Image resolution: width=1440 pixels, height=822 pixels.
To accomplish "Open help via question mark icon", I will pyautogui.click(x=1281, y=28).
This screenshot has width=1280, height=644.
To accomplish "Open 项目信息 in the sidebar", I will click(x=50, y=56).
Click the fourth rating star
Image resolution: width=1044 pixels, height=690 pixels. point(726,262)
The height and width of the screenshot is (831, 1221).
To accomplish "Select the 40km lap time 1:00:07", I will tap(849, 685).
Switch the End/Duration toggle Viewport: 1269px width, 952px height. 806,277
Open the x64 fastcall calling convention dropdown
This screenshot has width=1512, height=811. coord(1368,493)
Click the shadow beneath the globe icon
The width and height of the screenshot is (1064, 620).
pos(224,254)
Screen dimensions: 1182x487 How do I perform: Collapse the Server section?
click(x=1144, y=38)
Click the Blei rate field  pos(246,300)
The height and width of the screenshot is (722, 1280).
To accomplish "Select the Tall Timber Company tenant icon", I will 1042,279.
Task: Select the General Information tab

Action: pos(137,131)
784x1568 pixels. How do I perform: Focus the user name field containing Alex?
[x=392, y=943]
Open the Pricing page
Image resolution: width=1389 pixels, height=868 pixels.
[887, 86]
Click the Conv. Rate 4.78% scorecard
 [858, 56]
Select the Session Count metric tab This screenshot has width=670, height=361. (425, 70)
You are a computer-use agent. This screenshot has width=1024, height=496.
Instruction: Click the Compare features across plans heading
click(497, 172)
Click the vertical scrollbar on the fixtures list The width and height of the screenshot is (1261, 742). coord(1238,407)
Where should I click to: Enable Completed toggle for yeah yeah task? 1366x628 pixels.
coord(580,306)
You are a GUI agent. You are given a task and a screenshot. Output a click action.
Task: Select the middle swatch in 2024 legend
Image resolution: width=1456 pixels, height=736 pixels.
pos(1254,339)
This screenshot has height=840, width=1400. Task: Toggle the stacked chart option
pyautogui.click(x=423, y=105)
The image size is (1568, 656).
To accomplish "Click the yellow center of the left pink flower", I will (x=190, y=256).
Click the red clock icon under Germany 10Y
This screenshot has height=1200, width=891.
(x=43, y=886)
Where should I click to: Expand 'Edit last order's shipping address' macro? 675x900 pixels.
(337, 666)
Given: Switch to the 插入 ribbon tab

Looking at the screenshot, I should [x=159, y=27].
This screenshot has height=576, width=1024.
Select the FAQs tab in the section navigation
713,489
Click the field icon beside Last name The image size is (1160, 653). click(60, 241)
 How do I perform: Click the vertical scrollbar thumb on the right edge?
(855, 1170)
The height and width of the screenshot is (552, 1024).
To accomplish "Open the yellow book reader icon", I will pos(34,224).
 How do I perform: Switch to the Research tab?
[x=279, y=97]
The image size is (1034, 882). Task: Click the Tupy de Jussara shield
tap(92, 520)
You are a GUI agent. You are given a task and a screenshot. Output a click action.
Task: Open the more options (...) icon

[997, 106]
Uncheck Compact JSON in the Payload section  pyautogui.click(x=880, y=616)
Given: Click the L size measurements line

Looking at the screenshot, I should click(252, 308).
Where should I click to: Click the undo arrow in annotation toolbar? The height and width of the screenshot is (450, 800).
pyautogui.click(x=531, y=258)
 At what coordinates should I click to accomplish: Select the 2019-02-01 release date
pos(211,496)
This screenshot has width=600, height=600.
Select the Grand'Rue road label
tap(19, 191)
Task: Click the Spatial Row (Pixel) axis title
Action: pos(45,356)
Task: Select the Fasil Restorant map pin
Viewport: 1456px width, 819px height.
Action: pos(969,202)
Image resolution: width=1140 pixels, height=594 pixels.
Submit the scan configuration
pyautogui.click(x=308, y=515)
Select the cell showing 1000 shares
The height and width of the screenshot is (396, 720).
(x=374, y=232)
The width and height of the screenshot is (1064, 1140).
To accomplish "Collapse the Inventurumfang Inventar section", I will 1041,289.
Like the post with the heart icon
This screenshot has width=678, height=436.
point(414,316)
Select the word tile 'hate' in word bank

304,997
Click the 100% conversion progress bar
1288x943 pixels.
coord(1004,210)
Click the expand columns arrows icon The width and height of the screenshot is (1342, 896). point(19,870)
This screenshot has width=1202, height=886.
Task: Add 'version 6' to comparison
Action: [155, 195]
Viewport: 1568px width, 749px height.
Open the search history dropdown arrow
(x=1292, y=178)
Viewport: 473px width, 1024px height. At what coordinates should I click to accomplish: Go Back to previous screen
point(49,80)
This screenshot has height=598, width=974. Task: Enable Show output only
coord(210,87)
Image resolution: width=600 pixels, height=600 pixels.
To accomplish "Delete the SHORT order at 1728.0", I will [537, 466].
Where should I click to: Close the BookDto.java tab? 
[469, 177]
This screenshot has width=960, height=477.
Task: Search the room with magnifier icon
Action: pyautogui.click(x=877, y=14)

■ WORK INSTRUCTIONS:
In full and without alteration, transcribe the entries above.

■ WRITTEN RESPONSE:
Image resolution: width=1440 pixels, height=822 pixels.
To accomplish "Open help via question mark icon", I will pyautogui.click(x=1281, y=28).
This screenshot has width=1280, height=644.
To accomplish "Open 项目信息 in the sidebar", I will click(x=50, y=56).
Click the fourth rating star
Image resolution: width=1044 pixels, height=690 pixels. point(726,262)
The height and width of the screenshot is (831, 1221).
To accomplish "Select the 40km lap time 1:00:07", I will tap(849, 685).
Switch the End/Duration toggle Viewport: 1269px width, 952px height. 806,277
Open the x64 fastcall calling convention dropdown
This screenshot has width=1512, height=811. coord(1368,493)
Click the shadow beneath the globe icon
The width and height of the screenshot is (1064, 620).
pos(224,254)
Screen dimensions: 1182x487 How do I perform: Collapse the Server section?
click(x=1144, y=38)
Click the Blei rate field  pos(246,300)
The height and width of the screenshot is (722, 1280).
To accomplish "Select the Tall Timber Company tenant icon", I will 1042,279.
Task: Select the General Information tab

Action: pos(137,131)
784x1568 pixels. How do I perform: Focus the user name field containing Alex?
[x=392, y=943]
Open the Pricing page
Image resolution: width=1389 pixels, height=868 pixels.
[887, 86]
Click the Conv. Rate 4.78% scorecard
 [858, 56]
Select the Session Count metric tab This screenshot has width=670, height=361. (425, 70)
You are a computer-use agent. This screenshot has width=1024, height=496.
Instruction: Click the Compare features across plans heading
click(497, 172)
Click the vertical scrollbar on the fixtures list The width and height of the screenshot is (1261, 742). coord(1238,407)
Where should I click to: Enable Completed toggle for yeah yeah task? 1366x628 pixels.
coord(580,306)
You are a GUI agent. You are given a task and a screenshot. Output a click action.
Task: Select the middle swatch in 2024 legend
Image resolution: width=1456 pixels, height=736 pixels.
pos(1254,339)
This screenshot has height=840, width=1400. Task: Toggle the stacked chart option
pyautogui.click(x=423, y=105)
The image size is (1568, 656).
To accomplish "Click the yellow center of the left pink flower", I will (x=190, y=256).
Click the red clock icon under Germany 10Y
This screenshot has height=1200, width=891.
(x=43, y=886)
Where should I click to: Expand 'Edit last order's shipping address' macro? 675x900 pixels.
(337, 666)
Given: Switch to the 插入 ribbon tab

Looking at the screenshot, I should [x=159, y=27].
This screenshot has height=576, width=1024.
Select the FAQs tab in the section navigation
713,489
Click the field icon beside Last name The image size is (1160, 653). click(60, 241)
 How do I perform: Click the vertical scrollbar thumb on the right edge?
(855, 1170)
The height and width of the screenshot is (552, 1024).
To accomplish "Open the yellow book reader icon", I will pos(34,224).
 How do I perform: Switch to the Research tab?
[x=279, y=97]
The image size is (1034, 882). Task: Click the Tupy de Jussara shield
tap(92, 520)
You are a GUI agent. You are given a task and a screenshot. Output a click action.
Task: Open the more options (...) icon

[997, 106]
Uncheck Compact JSON in the Payload section  pyautogui.click(x=880, y=616)
Given: Click the L size measurements line

Looking at the screenshot, I should click(252, 308).
Where should I click to: Click the undo arrow in annotation toolbar? The height and width of the screenshot is (450, 800).
pyautogui.click(x=531, y=258)
 At what coordinates should I click to accomplish: Select the 2019-02-01 release date
pos(211,496)
This screenshot has width=600, height=600.
Select the Grand'Rue road label
tap(19, 191)
Task: Click the Spatial Row (Pixel) axis title
Action: pos(45,356)
Task: Select the Fasil Restorant map pin
Viewport: 1456px width, 819px height.
Action: pos(969,202)
Image resolution: width=1140 pixels, height=594 pixels.
Submit the scan configuration
pyautogui.click(x=308, y=515)
Select the cell showing 1000 shares
The height and width of the screenshot is (396, 720).
(x=374, y=232)
The width and height of the screenshot is (1064, 1140).
To accomplish "Collapse the Inventurumfang Inventar section", I will 1041,289.
Like the post with the heart icon
This screenshot has width=678, height=436.
point(414,316)
Select the word tile 'hate' in word bank

304,997
Click the 100% conversion progress bar
1288x943 pixels.
coord(1004,210)
Click the expand columns arrows icon The width and height of the screenshot is (1342, 896). point(19,870)
This screenshot has width=1202, height=886.
Task: Add 'version 6' to comparison
Action: [155, 195]
Viewport: 1568px width, 749px height.
Open the search history dropdown arrow
(x=1292, y=178)
Viewport: 473px width, 1024px height. At what coordinates should I click to accomplish: Go Back to previous screen
point(49,80)
This screenshot has height=598, width=974. Task: Enable Show output only
coord(210,87)
Image resolution: width=600 pixels, height=600 pixels.
To accomplish "Delete the SHORT order at 1728.0", I will [537, 466].
Where should I click to: Close the BookDto.java tab? 
[469, 177]
This screenshot has width=960, height=477.
Task: Search the room with magnifier icon
Action: pyautogui.click(x=877, y=14)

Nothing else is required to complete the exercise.